So, while the question includes the "stability" of how things get plumbed for a VM and whether moving some of that into the NIC emulation might help :) I've gone ahead and re-run the experiment with bare-iron. This time just for kicks I used 50 Mbit/s throttle inbound and outbound. The results can be seen in:

ftp://ftp.netperf.org/50_mbits.tgz

Since this is now bare-iron, inbound is ingress and outbound is egress. That is reversed from what it would be for a VM situation where VM outbound traverses the ingress filter and VM inbound traverses the egress qdisc.
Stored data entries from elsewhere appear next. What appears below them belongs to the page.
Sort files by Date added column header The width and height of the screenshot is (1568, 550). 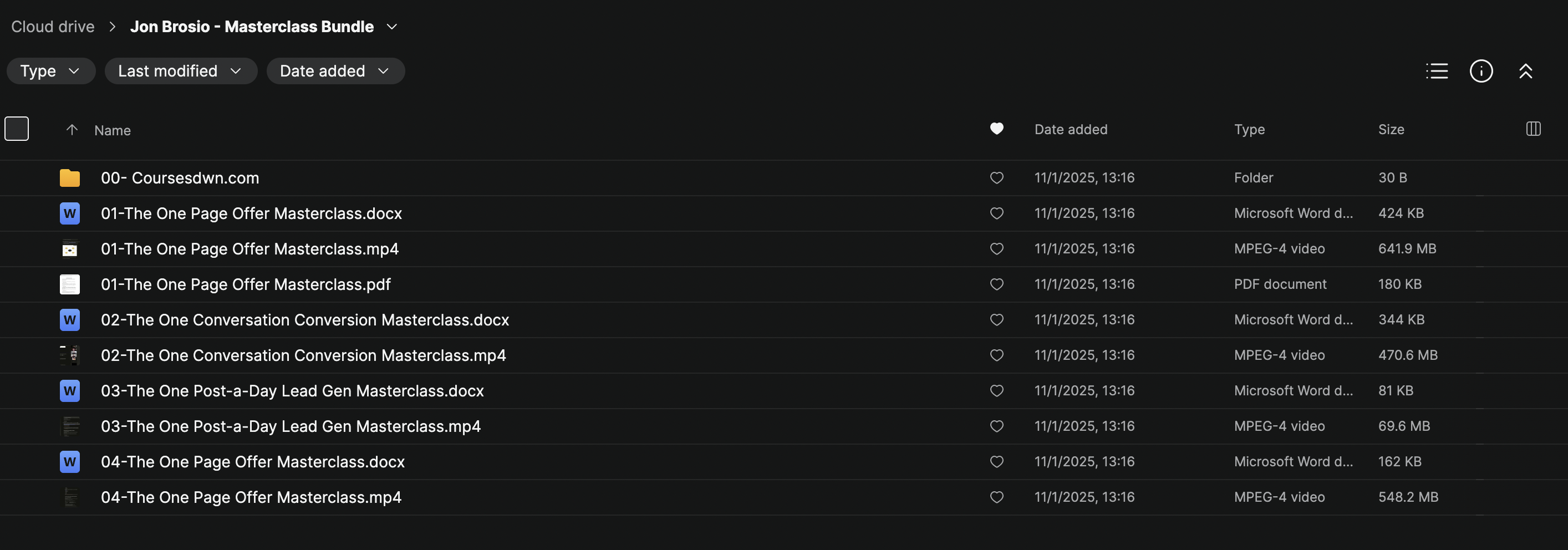pos(1071,130)
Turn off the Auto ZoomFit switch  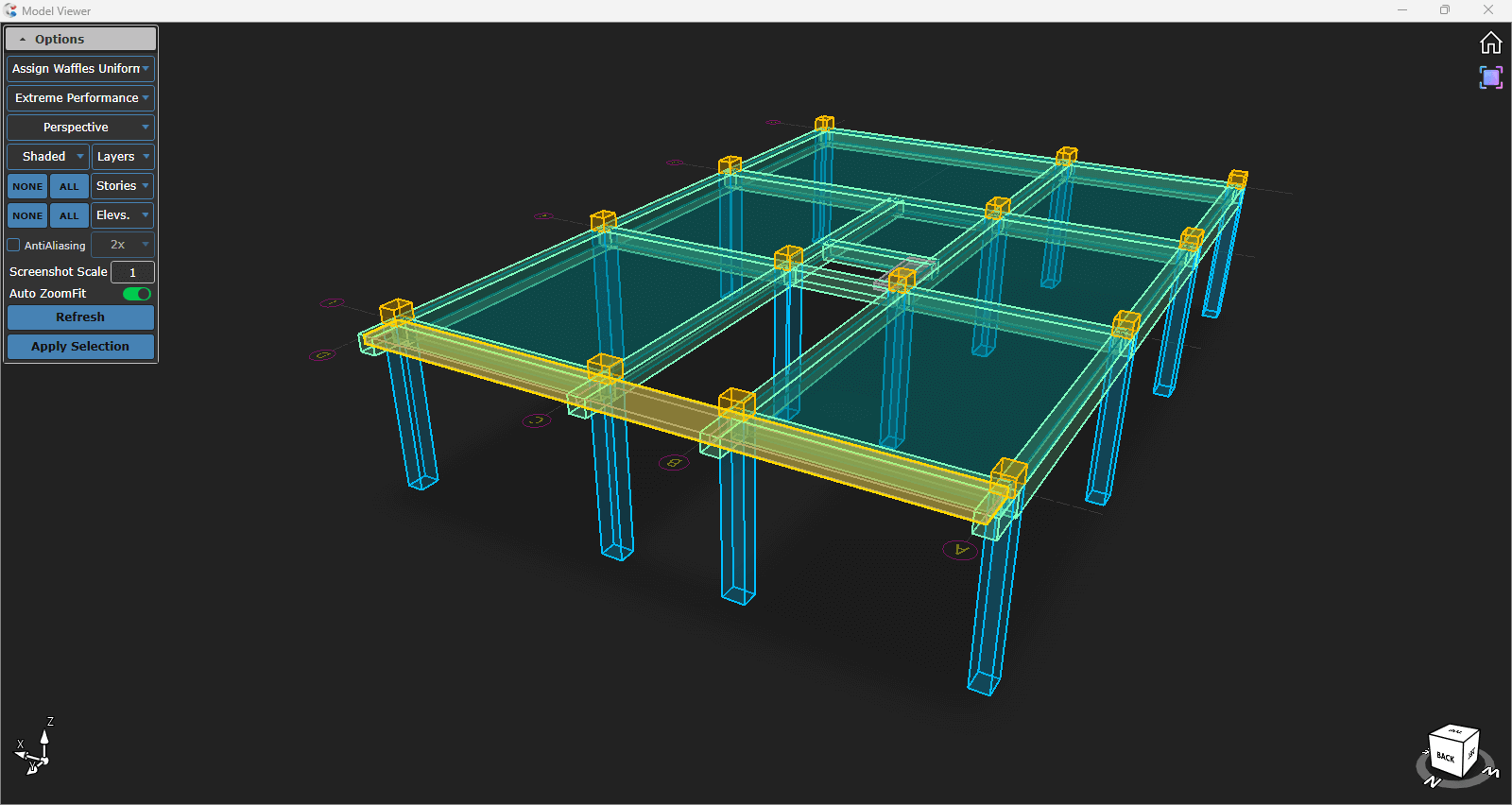click(137, 294)
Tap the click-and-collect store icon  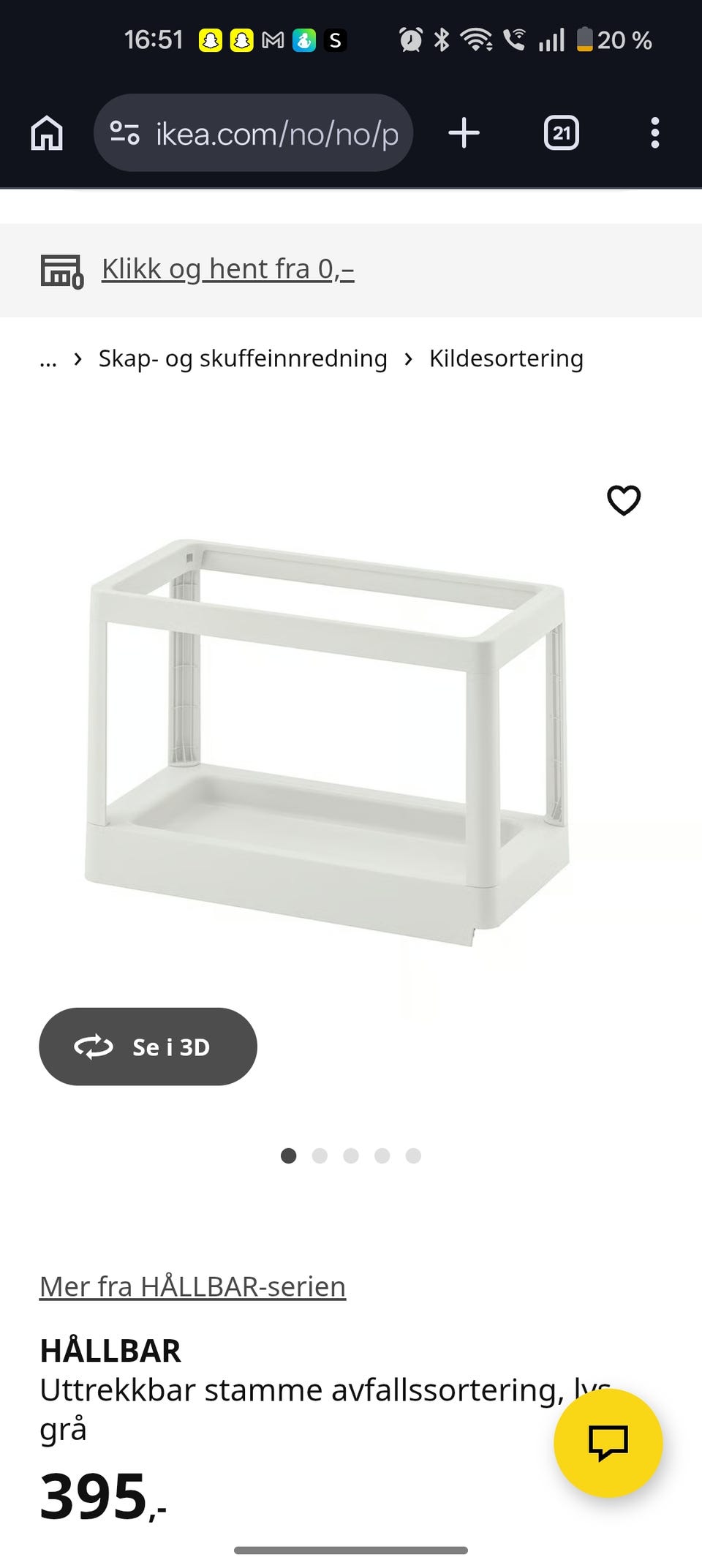62,271
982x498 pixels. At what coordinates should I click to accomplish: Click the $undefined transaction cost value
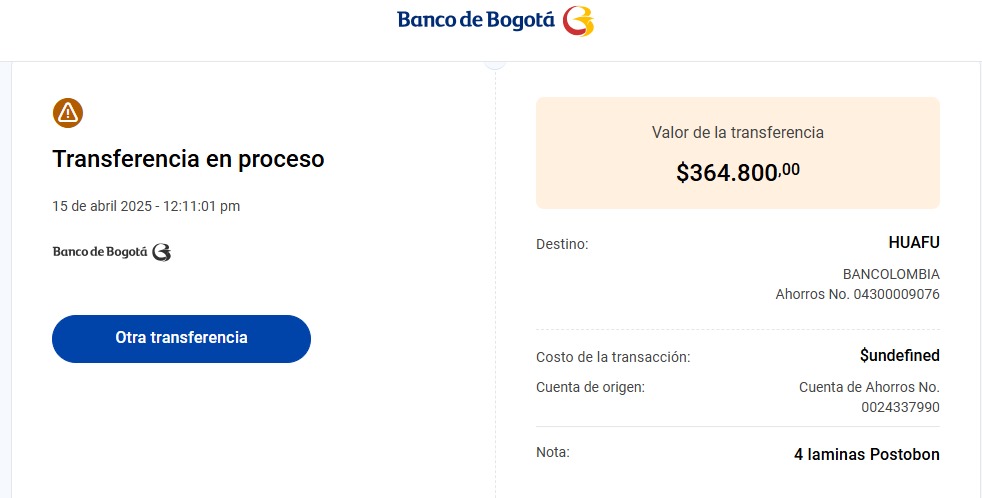point(900,356)
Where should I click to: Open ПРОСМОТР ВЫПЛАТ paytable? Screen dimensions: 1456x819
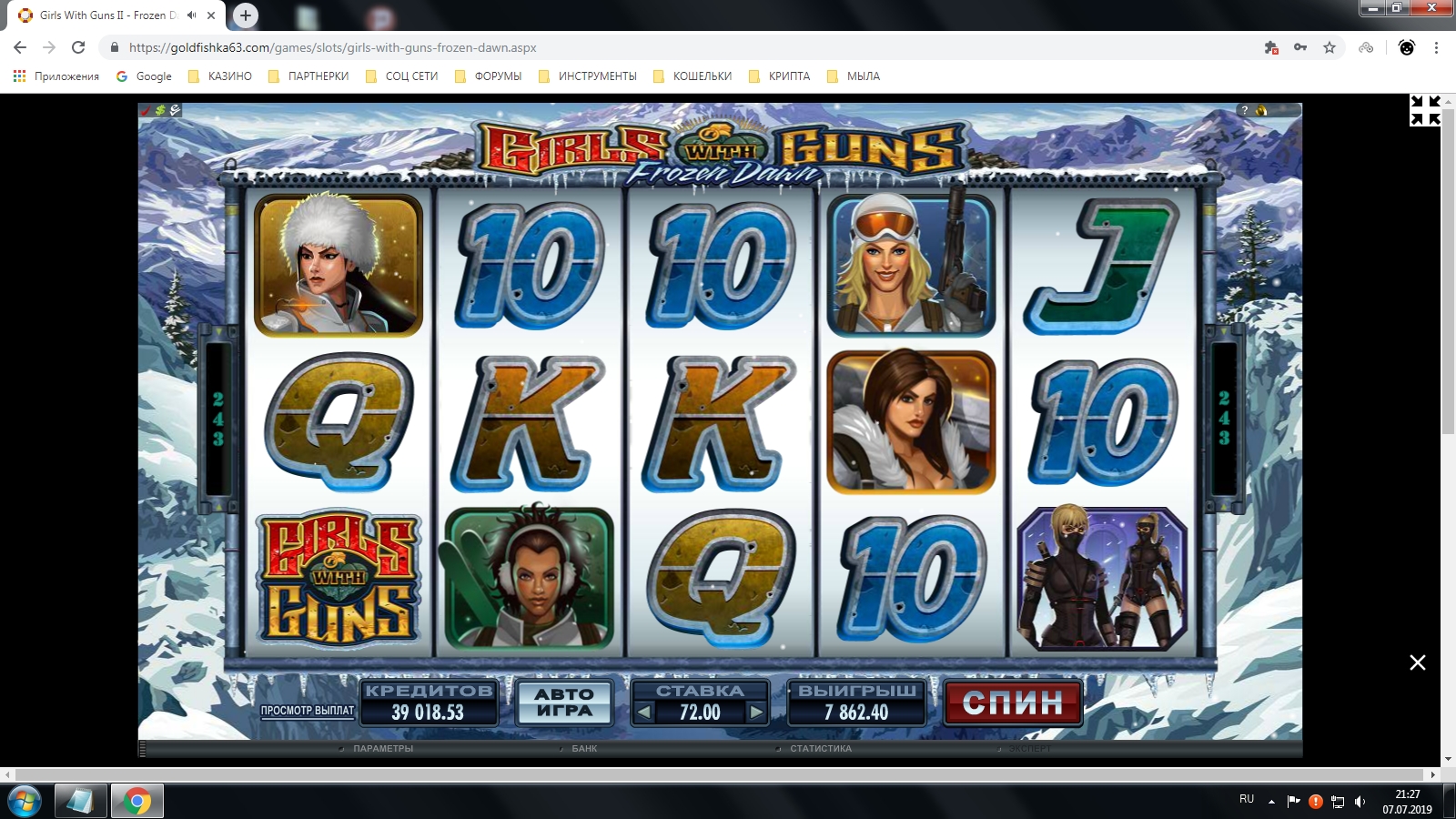click(308, 711)
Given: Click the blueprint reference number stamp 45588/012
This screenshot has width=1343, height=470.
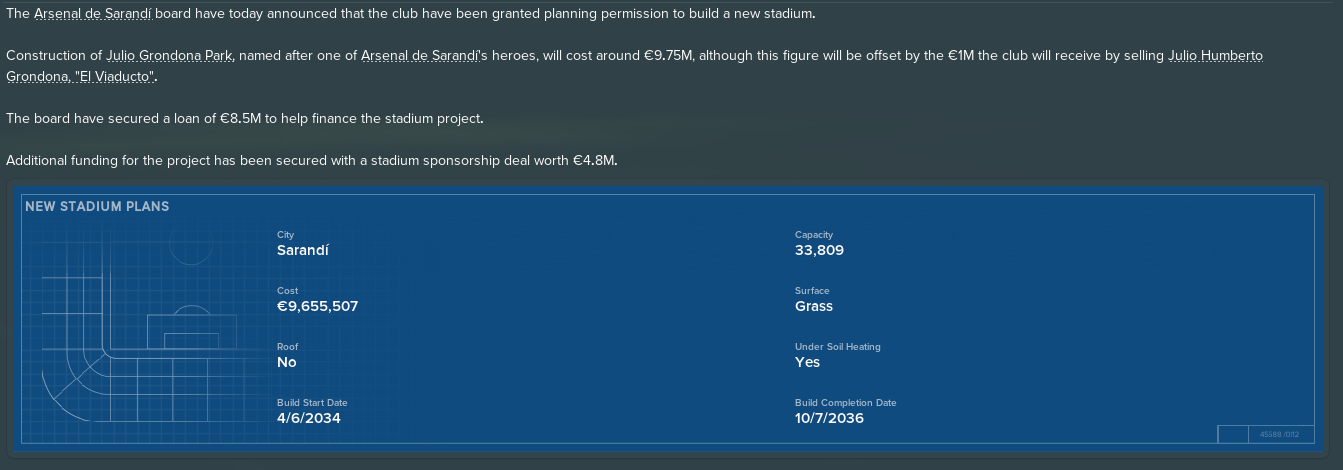Looking at the screenshot, I should [1279, 435].
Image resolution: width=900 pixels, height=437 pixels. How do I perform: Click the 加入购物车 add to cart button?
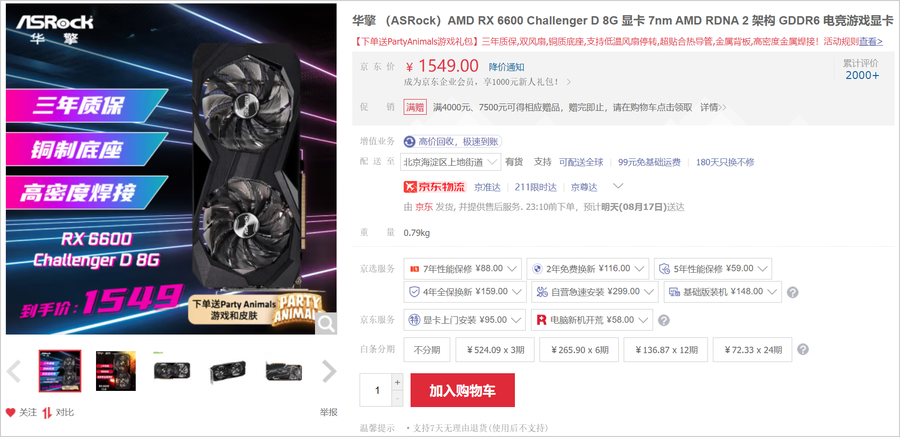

Both systems were running Ubuntu 12.04.01 3.2.0-26 kernels, there was plenty of CPU horsepower (2x E5-2680s in this case) and the network between them was 10GbE using their 530FLB LOMs (BCM 57810S) connected via a ProCurve 6120 10GbE switch. That simply happened to be the most convenient bare-iron hardware I had on hand as one of the cobbler's children. There was no X running on the systems, the only thing of note running on them was netperf.

So, is the comparative instability between inbound and outbound fundamentally inherent in using ingress policing, or more a matter of "Silly Rick, you should be using <these settings> instead?"

If the former, is it then worthwhile to try to have NIC emulation only pull from the VM at the emulated rate, to keep the queues in the VM where it can react to them more directly? And are there any NIC emulations doing that already (as virtio does not seem to at present)?